Depuis 2012, la Belgique dispose d'un programme national de lutte, approuvé fin 2014 par la Commission. La Belgique a de ce fait obtenu un statut IBR, appelé article 9, conformément à la décision 2458 de la Commission relative à l'IBR. Ce statut IBR offre à l'État membre qui l'a obtenu des garanties supplémentaires lors de l'importation de bovins afin de protéger son cheptel, et plus particulièrement l'établissement acheteur, contre l'introduction potentielle de cette maladie.

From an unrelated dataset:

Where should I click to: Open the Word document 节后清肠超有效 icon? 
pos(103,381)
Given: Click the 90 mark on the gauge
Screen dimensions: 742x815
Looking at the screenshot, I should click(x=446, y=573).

Ce statut permet donc aux éleveurs belges d'être mieux protégés, ce qui me semble très important compte tenu notamment des efforts qu'ils ont fournis et des risques potentiellement encourus.

Contrairement à nous, ni la France ni les Pays- Bas ne disposent à ce jour d'un programme de lutte officiel approuvé. Ce n'est qu'en cas d'échanges commerciaux entre des États membres possédant le même statut en matière d'IBR que les échanges peuvent se faire sans restriction. Dans tous les autres cas, des restrictions commerciales sont mises en place par l'Europe afin d'offrir la protection nécessaire à l'État membre indemne de la maladie ou disposant d'un programme validé par les autorités européennes. Les échanges commerciaux depuis des États membres ne disposant pas d'un programme de lutte vers des États membres disposant du statut IBR peuvent être conditionnés à la mise en quarantaine dans le pays d'origine, ce qui n'est pas simple. En Belgique, pour les exploitations de statut I3 et I4, un isolement des bovins achetés est toujours prévu, période durant laquelle les bêtes achetées sont soumises à l'analyse.

À la demande du secteur, la Belgique a pris contact avec les autorités françaises, luxembourgeoises et néerlandaises afin de clarifier ces nouvelles conditions applicables aux échanges commerciaux de bovins vivants qui ne sont pas sans conséquence en matière de commerce et en matière de coût pour les personnes qui interviennent dans la chaîne commerciale.

La directive relative aux échanges intracommunautaires impose aux transporteurs d'animaux de veiller à ce que les animaux transportés ne puissent pas entrer en contact avec des animaux d'un statut sanitaire inférieur. Cette mesure s'applique également à l'IBR, ce que vous avez relevé.

J'ai l'intention, rencontrant très prochainement mon collègue, M. Le Foll, ministre français de l'Agriculture, d'évoquer avec lui la situation de la France, de manière à voir comment il m'est éventuellement possible de concilier le strict respect de la directive européenne, la préservation de notre statut contre tous les risques et un pragmatisme économique. Ce n'est pas simple, mais je pense que des espaces de travail sont exploitables.

Caroline Cassart-Mailleux (MR): Je remercie le ministre pour le caractère tout à fait complet de sa réponse. Des avancées ont déjà eu lieu et il faut continuer dans cette direction. Je reviendrai par le biais d'une question écrite dans un mois pour voir si vous avez eu des contacts avec votre homologue, le ministre français. Nous souhaitons réellement des avancées.

Si les statuts sont similaires voire meilleurs en France que chez nous, il est souhaitable qu'il y ait une des deux périodes de quarantaine, mais pas les deux. Cela pourrait être une proposition plus souple. Le transport pourrait avoir lieu s'il y a dans le camion du bétail qui n'ait pas un statut inférieur. Il faut toujours essayer de trouver l'excellence.

Certaines pistes peuvent être trouvées en respectant la directive européenne. Sur le terrain, il faut essayer de trouver des solutions pragmatiques, en accord avec cette lutte contre l'IBR qui est importante, pour que ces échanges commerciaux puissent persister. Vous savez comme moi qu'actuellement, outre la race blanc- bleu-belge (BBB) qui est prédominante, il y a une diversification avec certaines races françaises et parfois même un croisement entre BBB et races françaises. Ces échanges commerciaux sont importants pour toute une économie et tout un secteur.